* **TASK DIRECTIONS**: Reproduce word for word the part of the entries below that opens with the line containing "Describe the element at coordinates (218, 52)" and closes with the line containing "What do you see at coordinates (466, 1782)", including both of those lines. Leave the pictures out.

* **RECORDED INFORMATION**:
········

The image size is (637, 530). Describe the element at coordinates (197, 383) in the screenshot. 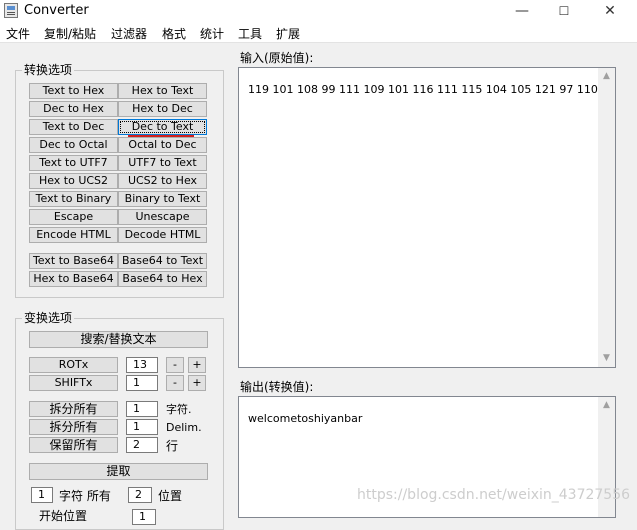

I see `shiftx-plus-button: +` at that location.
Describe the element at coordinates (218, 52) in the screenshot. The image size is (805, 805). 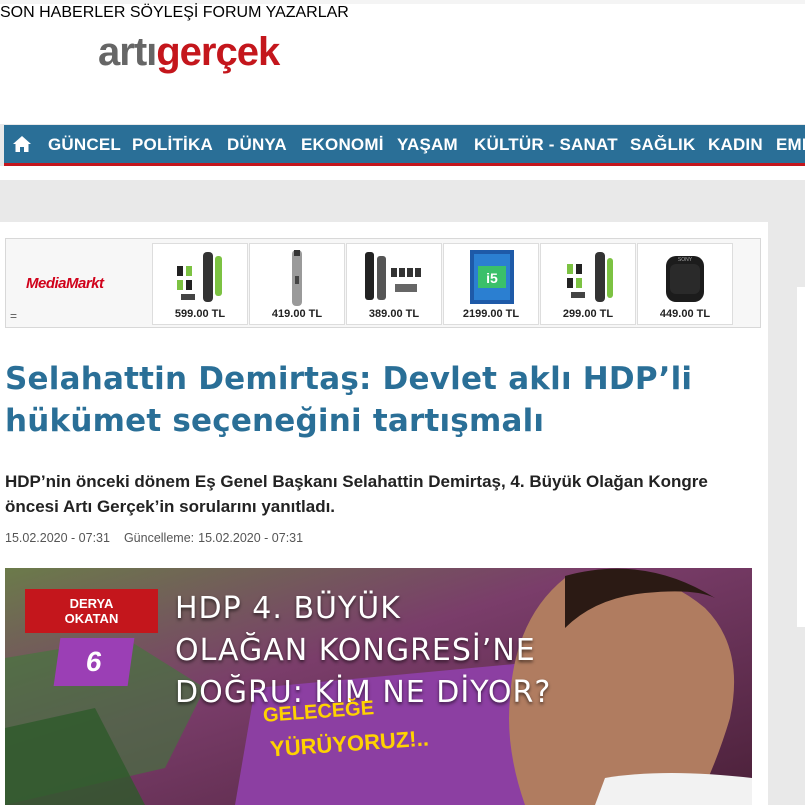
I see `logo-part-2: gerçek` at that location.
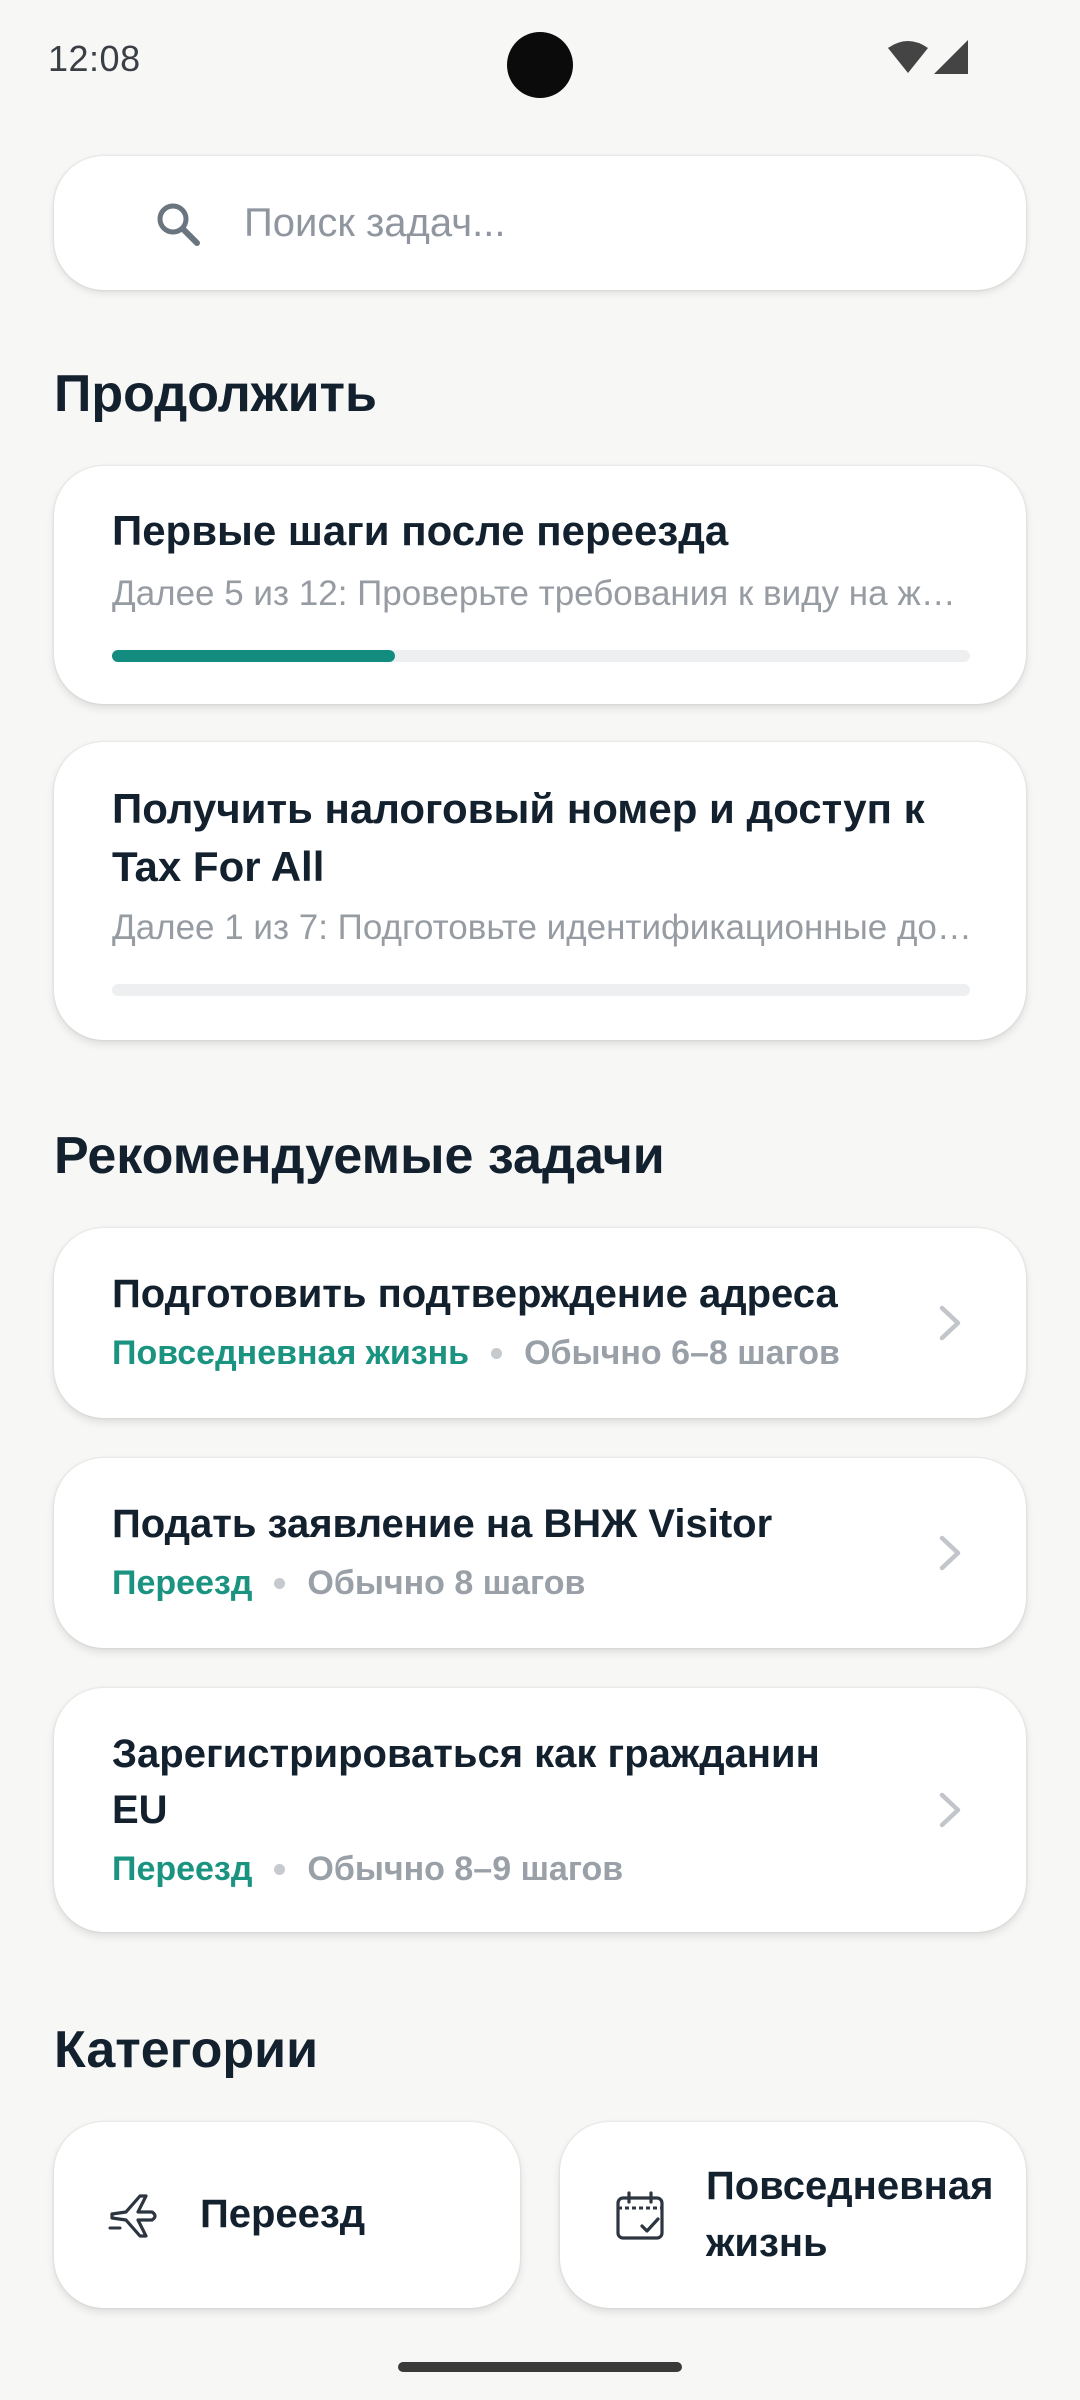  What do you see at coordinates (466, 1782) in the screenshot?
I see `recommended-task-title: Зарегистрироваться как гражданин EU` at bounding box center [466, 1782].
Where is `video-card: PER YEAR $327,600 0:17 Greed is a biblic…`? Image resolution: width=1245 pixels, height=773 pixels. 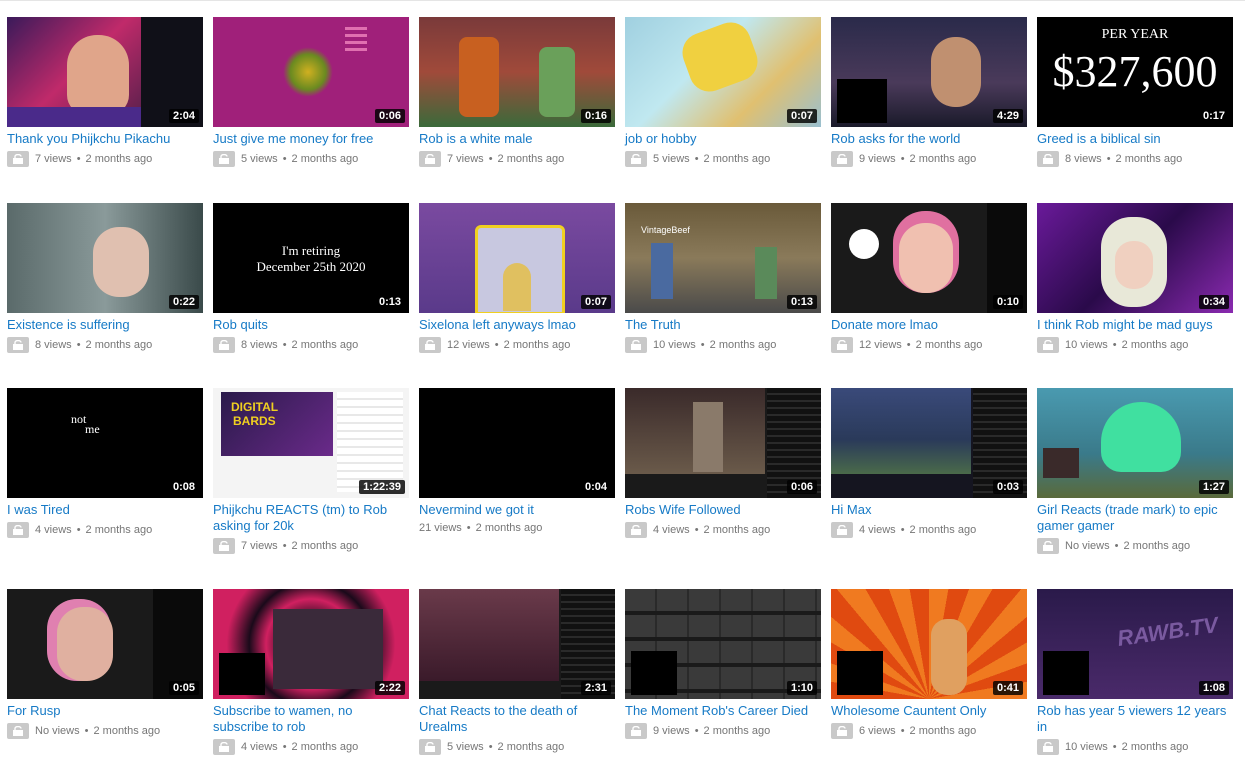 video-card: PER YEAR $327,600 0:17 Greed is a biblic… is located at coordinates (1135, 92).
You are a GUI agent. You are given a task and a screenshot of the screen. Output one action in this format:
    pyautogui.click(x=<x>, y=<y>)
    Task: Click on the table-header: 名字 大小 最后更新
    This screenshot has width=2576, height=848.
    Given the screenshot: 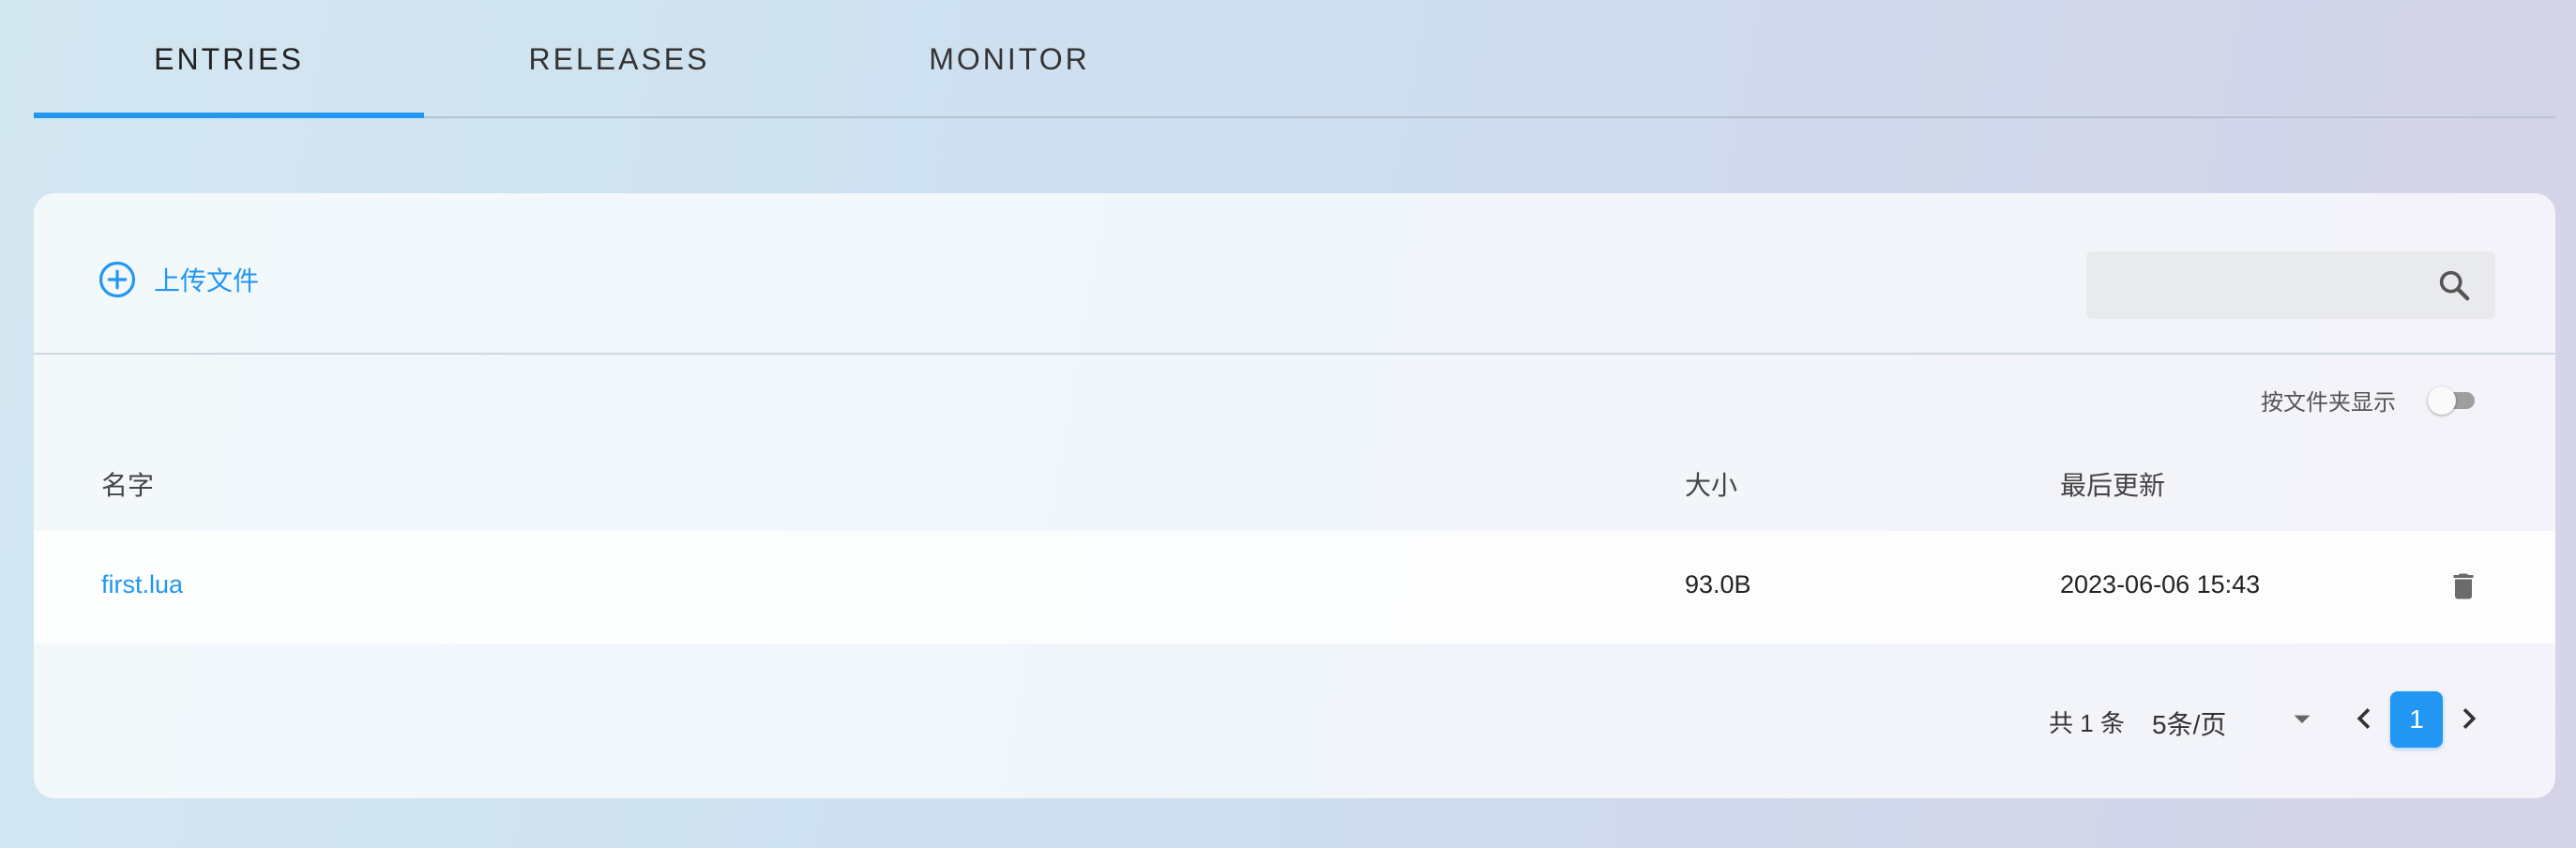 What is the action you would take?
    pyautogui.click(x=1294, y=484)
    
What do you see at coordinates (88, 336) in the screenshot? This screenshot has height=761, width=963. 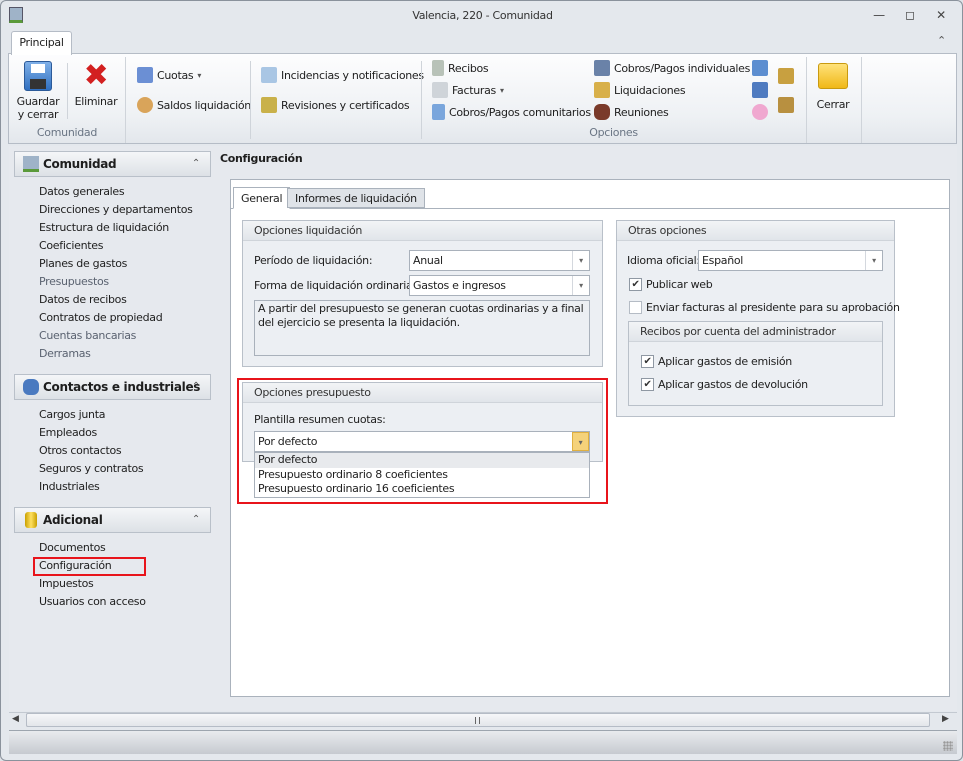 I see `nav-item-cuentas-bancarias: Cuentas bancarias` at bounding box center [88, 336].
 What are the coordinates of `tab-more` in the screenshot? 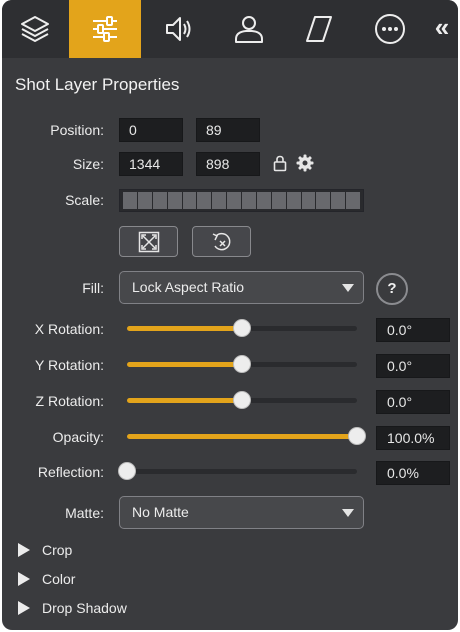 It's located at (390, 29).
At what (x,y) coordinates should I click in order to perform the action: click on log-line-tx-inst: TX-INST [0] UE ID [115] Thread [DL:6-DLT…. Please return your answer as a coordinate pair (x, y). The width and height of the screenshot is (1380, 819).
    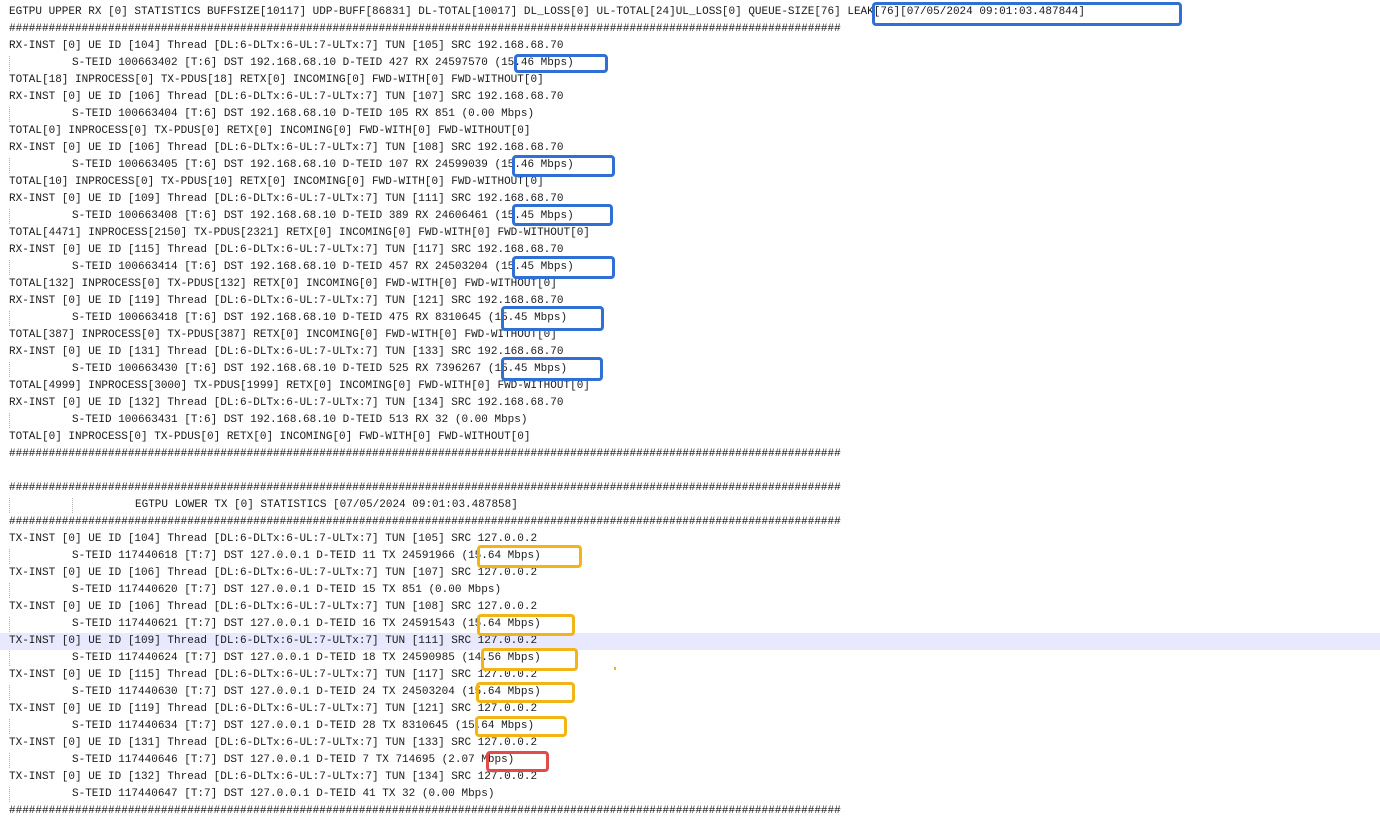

········

* **EXERCISE RESULT**:
Describe the element at coordinates (218, 52) in the screenshot. The image size is (805, 805). 
I see `logo-part-2: gerçek` at that location.
  What do you see at coordinates (466, 1782) in the screenshot?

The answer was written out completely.